Used to remind people to enjoy life while one can, before we end up in a hole on the ground. Thus, “life is for the living,” as people often say.
“Al mal tiempo, buena cara”.
“To bad weather, a good face.”
When facing inconveniences, keep a good attitude.
“Árbol que crece torcido, jamás su tronco endereza.”
“Tree that grows crooked, will never straighten its trunk.” When repeating a certain pattern of behavior or habits, is hard (if not impossible) to break away from them.
“A caballo regalado, no se le mira el colmillo.”
“If gifted a horse, don’t look at its fang.” Used when someone is complaining about something someone gave them. Apparently, you can determine a horse’s age by looking at its teeth, which would be considered rude if someone is kind enough to give you a horse.

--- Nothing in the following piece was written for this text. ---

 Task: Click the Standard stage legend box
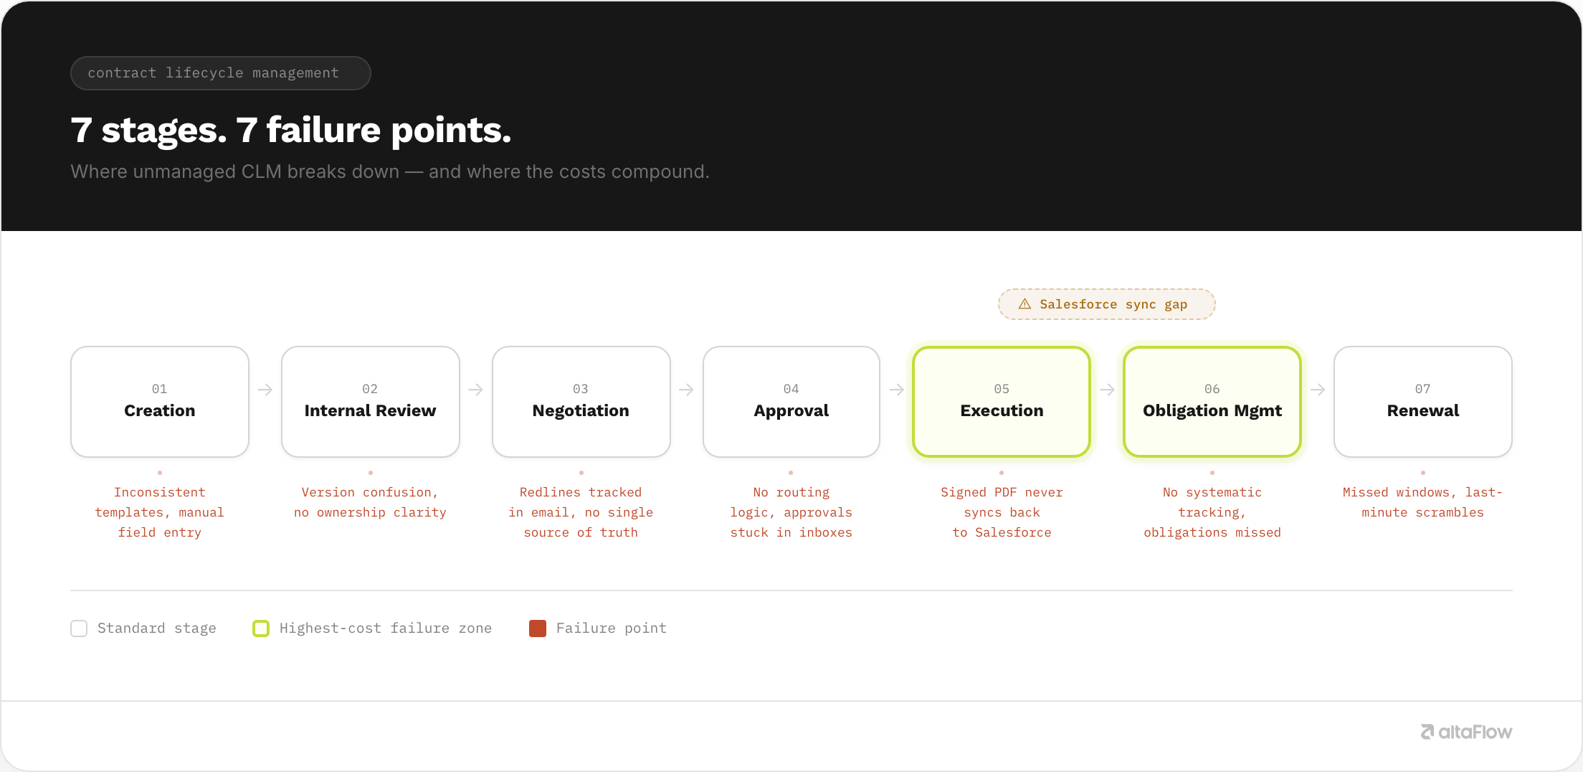[79, 629]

It’s always wise to be thankful and move on.
Directly related: “Never look a gift horse in the mouth.”
“Si tienes tejado de vidrio, no tires piedras al de tu vecino.”
“If you have a glass ceiling, don’t throw stones at your neighbor’s.”
Used when someone is gossiping about or criticizing someone when they themselves can be equally held accountable by their own actions and words.
Directly related: “People who live in glass houses, shouldn’t throw stones”.
“De tal palo, tal astilla” and “Hijo de tigre, pintito.”
“Such a splinter from such stick” and “Offspring of a tiger, striped.”
Used when someone shows traits or habits characteristic of their parents.
Directly related: “The apple doesn’t fall far from the tree.”
“A donde fueres, haz lo que vieres.”
“Wherever you go, do as you see.”
When visiting a place, is wise (and fun!) to do what locals do.
Directly related: “When in Rome, do as Romans do.”
“El que no arriesga, no gana.”
“Who doesn’t risk, doesn’t gain.”
Directly related: “Nothing ventured, nothing gained.”
“Más vale pájaro en mano que cientos volando.”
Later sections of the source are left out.